INTRODUCTION AND AIM: In a randomised trial investigating the effects of regular use of health-related quality of life (HRQOL) in oncology practice, we previously reported an improvement in communication (objective analysis of recorded encounters) and patient well-being. The secondary aims of the trial were to measure any impact on patient satisfaction and patients' perspectives on continuity and coordination of their care. METHODS: In a prospective trial involving 28 oncologists, 286 cancer patients were randomised to: (1) intervention arm: regular touch-screen completion of HRQOL with feedback to physicians; (2) attention-control arm: completion of HRQOL without feedback; and (3) control arm: no HRQOL assessment. Secondary outcomes were patients' experience of continuity of care (Medical Care Questionnaire, MCQ) including 'Communication', 'Coordination' and 'Preferences to see usual doctor' subscales, patients' satisfaction, and patients' and physicians' evaluation of the intervention. Analysis employed mixed-effects modelling, multiple regression and descriptive statistics. RESULTS: Patients in the intervention arm rated their continuity of care as better than the control group for 'Communication' subscale (p=0.03). No significant effects were found for 'Coordination' or 'Preferences to see usual doctor'. Patients' evaluation of the intervention was positive. More patients in the intervention group rated the HRQOL assessment as useful compared to the attention-control group (86% versus 29%), and reported their doctors considered daily activities, emotions and quality of life. CONCLUSION: Regular use of HRQOL measures in oncology practice brought changes to doctor-patient communication of sufficient magnitude and importance to be reported by patients. HRQOL data may improve care through facilitating rapport and building inter-personal relationships.

Item Type: Article
Copyright, Publisher and Additional Information: © 2010 Elsevier. This is an author produced version of a paper subsequently published in European Journal of Cancer. Uploaded in accordance with the publisher's self-archiving policy.

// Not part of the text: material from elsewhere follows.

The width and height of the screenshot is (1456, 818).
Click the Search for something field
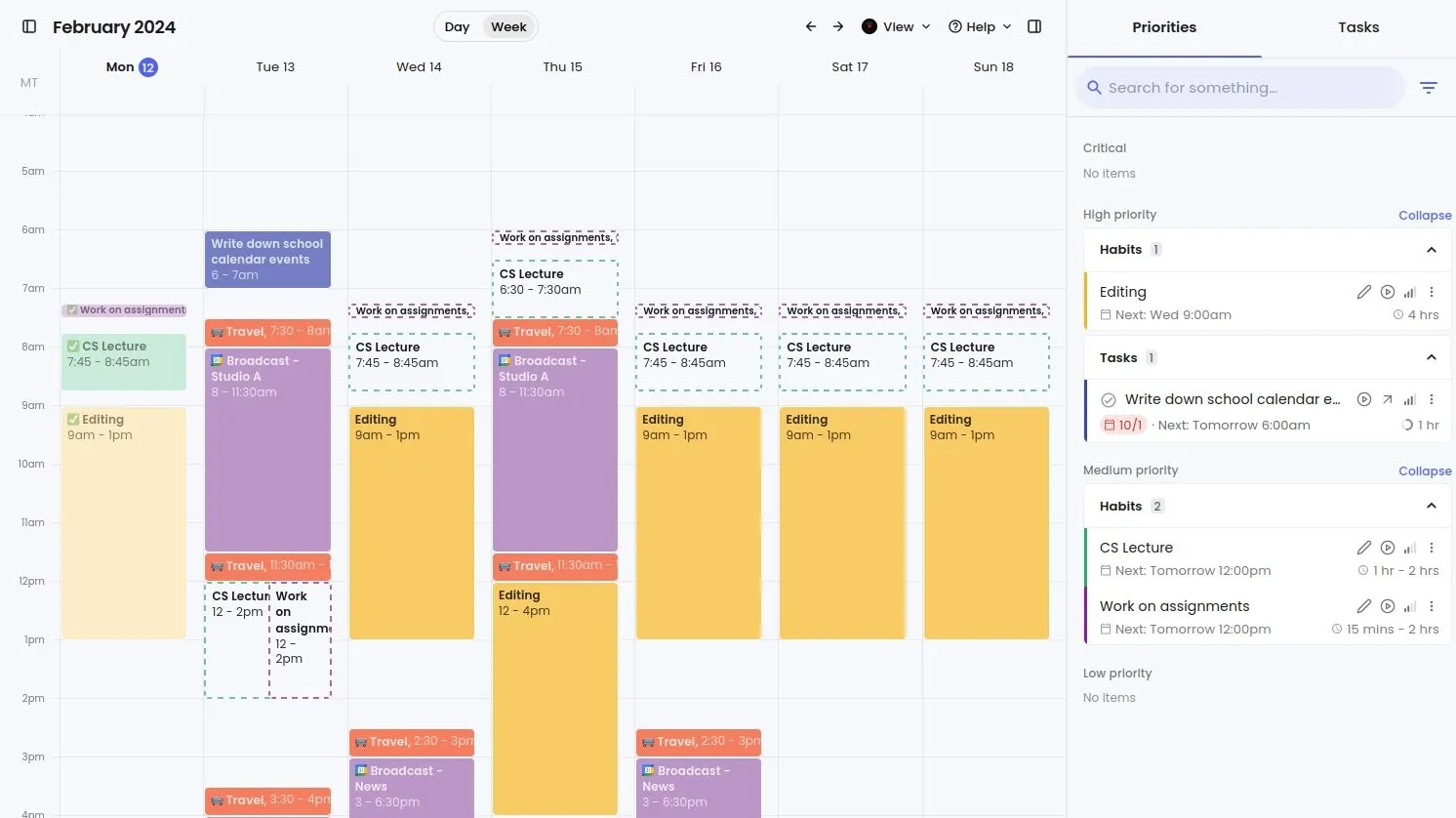point(1240,88)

Keywords: Attitude of Health Personnel, Continuity of Patient Care, Feedback, Female, Humans, Male, Middle Aged, Neoplasms, Patient Satisfaction, Quality of Life, Questionnaires
Academic Units: The University of Leeds > Faculty of Medicine and Health (Leeds) > Institute of Molecular Medicine (LIMM) (Leeds) > Section of Oncology and Clinical Research (Leeds) > Oncolocy/Cancer Research UK Clinical Centre
The University of Leeds > Faculty of Medicine and Health (Leeds) > School of Healthcare (Leeds)
The University of Leeds > Faculty of Medicine and Health (Leeds) > Institute of Molecular Medicine (LIMM) (Leeds) > Section of Clinical Trials Research Unit (Leeds)
The University of Leeds > Faculty of Medicine and Health (Leeds) > Institute of Health Sciences (Leeds) > Centre for Health and Social Care (Leeds)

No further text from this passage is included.